We first read the dataset as a pandas DataFrame.

In [None]:
data_train_raw = pd.read_csv(file_path)

# parse rows and columns
row_str = data_train_raw['Id'].apply(lambda x: x.split('_')[0])
row_id = row_str.apply(lambda x: int(x.split('r')[1]) - 1)
col_str = data_train_raw['Id'].apply(lambda x: x.split('_')[1])
col_id = col_str.apply(lambda x: int(x.split('c')[1]) - 1)

# apply changes
data_train_raw['row'] = row_id
data_train_raw['col'] = col_id

# dataset as data frame
data_train_df = data_train_raw.loc[:,['row', 'col', 'Prediction']]

### Prepare training and test sets

Next we prepare the training and test sets by using the surprise library, based on the previously computed DataFrame.

In [None]:
# set up surprise dataset
reader = Reader()
dataset = Dataset.load_from_df(df[['row', 'col', 'Prediction']], reader)

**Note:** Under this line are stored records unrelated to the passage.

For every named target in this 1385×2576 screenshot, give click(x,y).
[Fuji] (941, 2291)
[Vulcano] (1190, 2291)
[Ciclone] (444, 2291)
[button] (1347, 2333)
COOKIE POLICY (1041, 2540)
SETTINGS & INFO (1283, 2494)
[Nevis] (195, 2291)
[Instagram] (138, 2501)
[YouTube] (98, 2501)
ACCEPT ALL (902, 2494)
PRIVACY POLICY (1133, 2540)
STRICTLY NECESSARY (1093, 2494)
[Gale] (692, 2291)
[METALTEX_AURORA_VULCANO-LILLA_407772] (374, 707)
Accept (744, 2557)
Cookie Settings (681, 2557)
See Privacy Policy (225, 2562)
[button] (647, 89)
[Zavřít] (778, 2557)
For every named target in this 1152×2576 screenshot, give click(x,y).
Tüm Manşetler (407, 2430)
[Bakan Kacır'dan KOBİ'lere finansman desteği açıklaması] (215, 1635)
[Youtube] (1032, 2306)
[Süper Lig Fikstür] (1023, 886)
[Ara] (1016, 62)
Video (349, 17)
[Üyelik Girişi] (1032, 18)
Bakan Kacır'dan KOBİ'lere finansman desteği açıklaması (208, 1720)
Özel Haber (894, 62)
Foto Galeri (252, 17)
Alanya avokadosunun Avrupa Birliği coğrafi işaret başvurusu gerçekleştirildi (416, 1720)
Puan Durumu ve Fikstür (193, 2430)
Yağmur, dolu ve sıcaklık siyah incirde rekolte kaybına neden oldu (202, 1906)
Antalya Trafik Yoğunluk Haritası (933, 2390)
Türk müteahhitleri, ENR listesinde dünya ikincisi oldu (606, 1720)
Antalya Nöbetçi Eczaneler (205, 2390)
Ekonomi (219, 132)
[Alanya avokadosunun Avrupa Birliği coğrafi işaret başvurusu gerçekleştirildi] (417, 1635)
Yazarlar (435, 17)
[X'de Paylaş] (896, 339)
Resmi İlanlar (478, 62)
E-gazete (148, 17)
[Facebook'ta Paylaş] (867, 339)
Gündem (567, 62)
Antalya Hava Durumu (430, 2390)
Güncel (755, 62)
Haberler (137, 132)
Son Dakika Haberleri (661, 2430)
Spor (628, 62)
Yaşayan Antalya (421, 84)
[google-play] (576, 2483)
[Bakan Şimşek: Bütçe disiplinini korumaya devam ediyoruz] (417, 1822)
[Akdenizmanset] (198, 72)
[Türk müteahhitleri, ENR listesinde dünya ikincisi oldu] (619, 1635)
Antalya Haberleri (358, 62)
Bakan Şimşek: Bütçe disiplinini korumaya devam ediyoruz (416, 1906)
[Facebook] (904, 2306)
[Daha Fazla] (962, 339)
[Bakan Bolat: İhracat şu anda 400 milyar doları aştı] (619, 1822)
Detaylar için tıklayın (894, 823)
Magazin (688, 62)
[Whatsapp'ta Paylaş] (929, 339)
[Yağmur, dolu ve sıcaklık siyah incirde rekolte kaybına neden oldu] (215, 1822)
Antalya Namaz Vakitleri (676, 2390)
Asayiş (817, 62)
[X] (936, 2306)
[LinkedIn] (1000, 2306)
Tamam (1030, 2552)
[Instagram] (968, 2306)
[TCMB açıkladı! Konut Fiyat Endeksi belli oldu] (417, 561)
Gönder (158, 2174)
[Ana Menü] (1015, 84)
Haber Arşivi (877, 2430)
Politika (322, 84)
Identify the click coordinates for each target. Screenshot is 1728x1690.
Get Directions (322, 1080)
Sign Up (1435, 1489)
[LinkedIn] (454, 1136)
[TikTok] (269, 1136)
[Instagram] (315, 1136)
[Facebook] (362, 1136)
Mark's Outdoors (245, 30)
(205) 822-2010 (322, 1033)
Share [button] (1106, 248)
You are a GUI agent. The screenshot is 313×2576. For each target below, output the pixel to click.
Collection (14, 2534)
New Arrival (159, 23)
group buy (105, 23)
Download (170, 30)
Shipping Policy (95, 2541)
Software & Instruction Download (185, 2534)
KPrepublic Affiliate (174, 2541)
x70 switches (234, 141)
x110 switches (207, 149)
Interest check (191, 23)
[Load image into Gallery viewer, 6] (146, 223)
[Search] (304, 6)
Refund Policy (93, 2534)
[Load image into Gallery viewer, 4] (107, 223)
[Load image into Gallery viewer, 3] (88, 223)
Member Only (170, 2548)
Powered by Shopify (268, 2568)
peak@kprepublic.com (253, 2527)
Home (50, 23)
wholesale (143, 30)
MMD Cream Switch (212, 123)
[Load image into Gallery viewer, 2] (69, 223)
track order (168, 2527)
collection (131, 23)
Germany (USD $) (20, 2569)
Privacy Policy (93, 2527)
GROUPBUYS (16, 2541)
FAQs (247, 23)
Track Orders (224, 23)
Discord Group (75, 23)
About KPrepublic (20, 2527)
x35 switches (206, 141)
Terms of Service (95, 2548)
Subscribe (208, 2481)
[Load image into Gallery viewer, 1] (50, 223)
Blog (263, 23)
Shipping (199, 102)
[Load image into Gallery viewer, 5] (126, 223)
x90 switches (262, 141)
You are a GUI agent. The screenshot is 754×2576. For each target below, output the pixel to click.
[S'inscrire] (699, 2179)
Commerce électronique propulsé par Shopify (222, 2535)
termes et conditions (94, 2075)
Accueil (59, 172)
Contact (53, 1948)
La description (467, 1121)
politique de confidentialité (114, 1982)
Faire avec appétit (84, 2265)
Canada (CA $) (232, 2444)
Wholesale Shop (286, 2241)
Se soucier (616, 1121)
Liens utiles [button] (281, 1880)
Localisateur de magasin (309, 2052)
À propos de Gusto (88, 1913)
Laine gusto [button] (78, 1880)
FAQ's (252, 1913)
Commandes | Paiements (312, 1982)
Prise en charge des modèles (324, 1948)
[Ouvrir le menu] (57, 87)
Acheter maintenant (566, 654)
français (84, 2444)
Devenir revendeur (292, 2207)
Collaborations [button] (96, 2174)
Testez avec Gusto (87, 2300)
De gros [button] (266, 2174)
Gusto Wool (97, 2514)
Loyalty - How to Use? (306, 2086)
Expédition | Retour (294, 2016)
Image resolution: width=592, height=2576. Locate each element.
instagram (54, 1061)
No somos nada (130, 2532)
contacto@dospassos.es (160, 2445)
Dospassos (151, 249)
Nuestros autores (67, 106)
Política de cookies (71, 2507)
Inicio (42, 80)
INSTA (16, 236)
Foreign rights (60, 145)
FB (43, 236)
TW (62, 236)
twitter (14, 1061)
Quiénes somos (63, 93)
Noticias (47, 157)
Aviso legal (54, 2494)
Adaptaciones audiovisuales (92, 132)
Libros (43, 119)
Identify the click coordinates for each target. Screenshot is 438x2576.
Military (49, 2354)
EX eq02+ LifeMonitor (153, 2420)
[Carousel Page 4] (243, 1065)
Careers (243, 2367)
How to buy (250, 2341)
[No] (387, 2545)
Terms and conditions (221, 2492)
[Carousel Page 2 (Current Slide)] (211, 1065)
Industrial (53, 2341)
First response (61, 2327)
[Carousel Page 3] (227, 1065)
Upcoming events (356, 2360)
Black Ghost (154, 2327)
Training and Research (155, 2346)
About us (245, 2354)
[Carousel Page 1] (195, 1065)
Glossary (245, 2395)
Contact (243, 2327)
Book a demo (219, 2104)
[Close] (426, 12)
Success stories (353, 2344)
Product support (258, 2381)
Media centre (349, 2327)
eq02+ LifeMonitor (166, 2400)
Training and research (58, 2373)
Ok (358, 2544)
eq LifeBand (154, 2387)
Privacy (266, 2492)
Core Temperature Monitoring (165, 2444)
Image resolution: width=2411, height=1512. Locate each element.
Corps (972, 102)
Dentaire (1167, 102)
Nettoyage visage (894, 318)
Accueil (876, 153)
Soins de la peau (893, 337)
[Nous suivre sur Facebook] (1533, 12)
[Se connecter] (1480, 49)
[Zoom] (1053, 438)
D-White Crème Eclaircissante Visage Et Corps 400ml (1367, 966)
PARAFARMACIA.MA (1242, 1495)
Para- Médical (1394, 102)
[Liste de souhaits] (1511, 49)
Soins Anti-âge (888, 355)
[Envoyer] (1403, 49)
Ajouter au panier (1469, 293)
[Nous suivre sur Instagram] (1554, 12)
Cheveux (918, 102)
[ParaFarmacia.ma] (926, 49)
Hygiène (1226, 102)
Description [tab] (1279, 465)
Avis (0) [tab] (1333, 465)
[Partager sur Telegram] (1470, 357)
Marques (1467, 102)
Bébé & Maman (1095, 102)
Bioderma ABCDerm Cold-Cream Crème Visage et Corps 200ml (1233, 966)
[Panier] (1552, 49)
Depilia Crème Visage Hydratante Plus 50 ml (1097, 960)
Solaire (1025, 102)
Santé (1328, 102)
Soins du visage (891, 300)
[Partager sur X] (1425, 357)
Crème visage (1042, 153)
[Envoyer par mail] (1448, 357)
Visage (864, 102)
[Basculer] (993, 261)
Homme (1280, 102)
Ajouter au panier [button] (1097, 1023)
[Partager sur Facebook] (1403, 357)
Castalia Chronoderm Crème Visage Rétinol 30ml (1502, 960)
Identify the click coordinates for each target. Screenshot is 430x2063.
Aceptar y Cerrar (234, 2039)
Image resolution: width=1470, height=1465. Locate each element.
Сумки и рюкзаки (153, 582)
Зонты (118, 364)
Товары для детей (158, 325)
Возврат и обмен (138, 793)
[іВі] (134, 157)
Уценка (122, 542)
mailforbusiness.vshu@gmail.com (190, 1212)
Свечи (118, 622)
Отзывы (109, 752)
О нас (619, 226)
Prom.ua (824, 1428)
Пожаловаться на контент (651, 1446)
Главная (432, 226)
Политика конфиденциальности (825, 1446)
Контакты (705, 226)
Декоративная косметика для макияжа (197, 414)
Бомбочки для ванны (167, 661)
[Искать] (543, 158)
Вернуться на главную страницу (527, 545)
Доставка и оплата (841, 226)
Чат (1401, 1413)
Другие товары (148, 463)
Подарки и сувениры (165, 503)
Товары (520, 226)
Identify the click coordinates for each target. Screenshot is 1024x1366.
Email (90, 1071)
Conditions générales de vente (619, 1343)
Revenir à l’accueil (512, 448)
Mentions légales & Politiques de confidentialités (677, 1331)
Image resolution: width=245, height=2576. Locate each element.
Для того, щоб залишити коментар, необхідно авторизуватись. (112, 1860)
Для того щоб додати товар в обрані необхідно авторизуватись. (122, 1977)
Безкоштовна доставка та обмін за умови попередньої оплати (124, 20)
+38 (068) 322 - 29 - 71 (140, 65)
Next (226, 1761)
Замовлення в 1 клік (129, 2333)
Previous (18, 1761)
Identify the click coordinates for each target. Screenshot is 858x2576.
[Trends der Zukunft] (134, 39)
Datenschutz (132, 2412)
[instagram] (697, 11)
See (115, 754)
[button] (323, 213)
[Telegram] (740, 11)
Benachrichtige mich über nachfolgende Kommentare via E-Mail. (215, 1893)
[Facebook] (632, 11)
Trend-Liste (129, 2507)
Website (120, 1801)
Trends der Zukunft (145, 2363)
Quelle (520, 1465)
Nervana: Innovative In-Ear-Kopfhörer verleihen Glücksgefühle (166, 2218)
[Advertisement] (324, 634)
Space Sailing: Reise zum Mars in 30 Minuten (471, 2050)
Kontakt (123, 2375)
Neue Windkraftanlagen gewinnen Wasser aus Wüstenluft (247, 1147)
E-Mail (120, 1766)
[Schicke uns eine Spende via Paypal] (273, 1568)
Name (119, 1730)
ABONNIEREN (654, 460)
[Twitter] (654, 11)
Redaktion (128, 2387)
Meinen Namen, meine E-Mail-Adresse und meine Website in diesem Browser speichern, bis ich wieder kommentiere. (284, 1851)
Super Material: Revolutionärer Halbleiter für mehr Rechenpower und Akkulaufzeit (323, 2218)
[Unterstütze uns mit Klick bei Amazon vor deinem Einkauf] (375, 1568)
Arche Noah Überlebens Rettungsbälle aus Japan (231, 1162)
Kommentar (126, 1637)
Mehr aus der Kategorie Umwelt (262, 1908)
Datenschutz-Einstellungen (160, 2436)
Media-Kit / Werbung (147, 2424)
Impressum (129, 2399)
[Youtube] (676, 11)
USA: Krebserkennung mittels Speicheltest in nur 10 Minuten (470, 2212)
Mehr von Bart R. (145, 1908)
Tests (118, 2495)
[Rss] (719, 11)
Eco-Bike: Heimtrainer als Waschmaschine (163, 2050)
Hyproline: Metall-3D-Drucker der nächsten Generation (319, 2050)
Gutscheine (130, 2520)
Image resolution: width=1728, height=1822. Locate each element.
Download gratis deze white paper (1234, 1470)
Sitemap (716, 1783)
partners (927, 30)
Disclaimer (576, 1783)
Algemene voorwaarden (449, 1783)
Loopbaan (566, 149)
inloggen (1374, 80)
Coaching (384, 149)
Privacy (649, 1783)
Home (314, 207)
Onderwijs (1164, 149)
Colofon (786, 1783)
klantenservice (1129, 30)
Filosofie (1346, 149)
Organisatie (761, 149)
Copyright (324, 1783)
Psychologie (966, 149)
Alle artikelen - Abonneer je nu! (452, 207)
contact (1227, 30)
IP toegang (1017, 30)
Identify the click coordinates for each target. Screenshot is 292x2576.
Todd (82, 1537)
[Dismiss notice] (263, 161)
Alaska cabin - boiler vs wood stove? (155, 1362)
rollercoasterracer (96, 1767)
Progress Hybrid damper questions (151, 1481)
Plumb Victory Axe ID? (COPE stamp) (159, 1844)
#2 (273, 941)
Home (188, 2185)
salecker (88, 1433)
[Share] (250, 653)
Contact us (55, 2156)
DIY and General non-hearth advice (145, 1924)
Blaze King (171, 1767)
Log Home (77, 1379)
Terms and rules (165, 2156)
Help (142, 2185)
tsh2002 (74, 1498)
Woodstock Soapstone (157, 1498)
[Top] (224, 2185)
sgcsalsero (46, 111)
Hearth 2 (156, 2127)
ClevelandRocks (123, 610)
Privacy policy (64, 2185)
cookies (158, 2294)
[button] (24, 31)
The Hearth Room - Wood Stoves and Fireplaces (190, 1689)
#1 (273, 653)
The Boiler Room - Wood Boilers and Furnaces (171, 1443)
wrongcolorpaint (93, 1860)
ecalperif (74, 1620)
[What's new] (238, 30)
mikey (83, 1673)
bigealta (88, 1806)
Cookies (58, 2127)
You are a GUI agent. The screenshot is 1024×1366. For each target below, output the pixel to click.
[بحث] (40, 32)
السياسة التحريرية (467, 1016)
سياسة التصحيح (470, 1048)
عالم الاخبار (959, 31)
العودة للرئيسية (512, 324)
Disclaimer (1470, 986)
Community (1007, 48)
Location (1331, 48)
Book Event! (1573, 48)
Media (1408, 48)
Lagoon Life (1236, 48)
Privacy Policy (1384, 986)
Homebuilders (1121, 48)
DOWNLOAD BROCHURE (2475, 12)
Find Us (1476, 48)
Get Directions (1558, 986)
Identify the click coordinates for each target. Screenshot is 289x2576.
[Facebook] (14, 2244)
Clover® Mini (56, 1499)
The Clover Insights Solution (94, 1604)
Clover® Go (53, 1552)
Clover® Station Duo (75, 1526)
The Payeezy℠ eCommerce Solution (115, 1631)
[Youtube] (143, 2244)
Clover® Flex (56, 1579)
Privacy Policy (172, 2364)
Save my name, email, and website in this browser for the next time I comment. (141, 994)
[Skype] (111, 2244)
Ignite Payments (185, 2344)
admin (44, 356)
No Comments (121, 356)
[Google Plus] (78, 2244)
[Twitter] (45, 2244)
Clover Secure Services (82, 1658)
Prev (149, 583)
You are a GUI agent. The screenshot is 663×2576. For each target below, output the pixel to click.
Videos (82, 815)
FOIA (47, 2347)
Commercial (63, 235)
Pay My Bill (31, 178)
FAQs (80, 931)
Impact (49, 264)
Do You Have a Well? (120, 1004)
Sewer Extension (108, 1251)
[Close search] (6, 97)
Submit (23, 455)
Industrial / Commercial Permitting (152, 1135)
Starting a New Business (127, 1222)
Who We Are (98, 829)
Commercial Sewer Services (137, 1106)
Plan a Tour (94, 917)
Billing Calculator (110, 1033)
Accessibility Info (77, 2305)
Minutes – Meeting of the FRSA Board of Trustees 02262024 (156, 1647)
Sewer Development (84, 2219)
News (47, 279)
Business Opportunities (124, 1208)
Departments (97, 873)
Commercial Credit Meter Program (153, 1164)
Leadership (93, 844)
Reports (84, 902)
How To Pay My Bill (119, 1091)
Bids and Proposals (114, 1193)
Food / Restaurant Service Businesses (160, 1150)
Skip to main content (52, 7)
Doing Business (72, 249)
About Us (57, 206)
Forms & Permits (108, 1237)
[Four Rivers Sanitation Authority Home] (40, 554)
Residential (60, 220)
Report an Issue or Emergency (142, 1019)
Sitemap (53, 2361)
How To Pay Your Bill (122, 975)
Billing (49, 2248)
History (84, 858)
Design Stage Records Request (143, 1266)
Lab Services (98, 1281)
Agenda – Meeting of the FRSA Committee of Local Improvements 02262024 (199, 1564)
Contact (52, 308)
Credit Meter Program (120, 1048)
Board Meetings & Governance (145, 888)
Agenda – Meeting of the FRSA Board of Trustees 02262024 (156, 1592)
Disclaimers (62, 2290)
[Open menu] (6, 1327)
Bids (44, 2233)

# now set up training and test set, with a test split of 25%
trainset, testset = train_test_split(data, test_size=0.25)

### Heuristic initialization

We first initialize the user and item biases. Each entry $b_i$, $b_u$ is initialized as follows:

$$b_i = \frac{\sum_{u\in R(i)}(r_{ui}-\mu)}{\lambda_{bi} + |R(i)|}$$
$$b_u = \frac{\sum_{i\in R(u)}(r_{ui}-\mu-b_i)}{\lambda_{bu} + |R(u)|}$$

where $R(u)$ is the set of items rated by user $u$, and viceversa.

The item factors are initialized as follows:

$$Y_u = \frac{\sum_{i\in R(u)}V_i}{\sqrt{|R(u)|}(\lambda_{yj} + |R(u)|)}$$

where $V \in R^{items\times factors}$ is the items-to-factors matrix obtained from SVD. Note that for this step we do not impute the ratings matrix.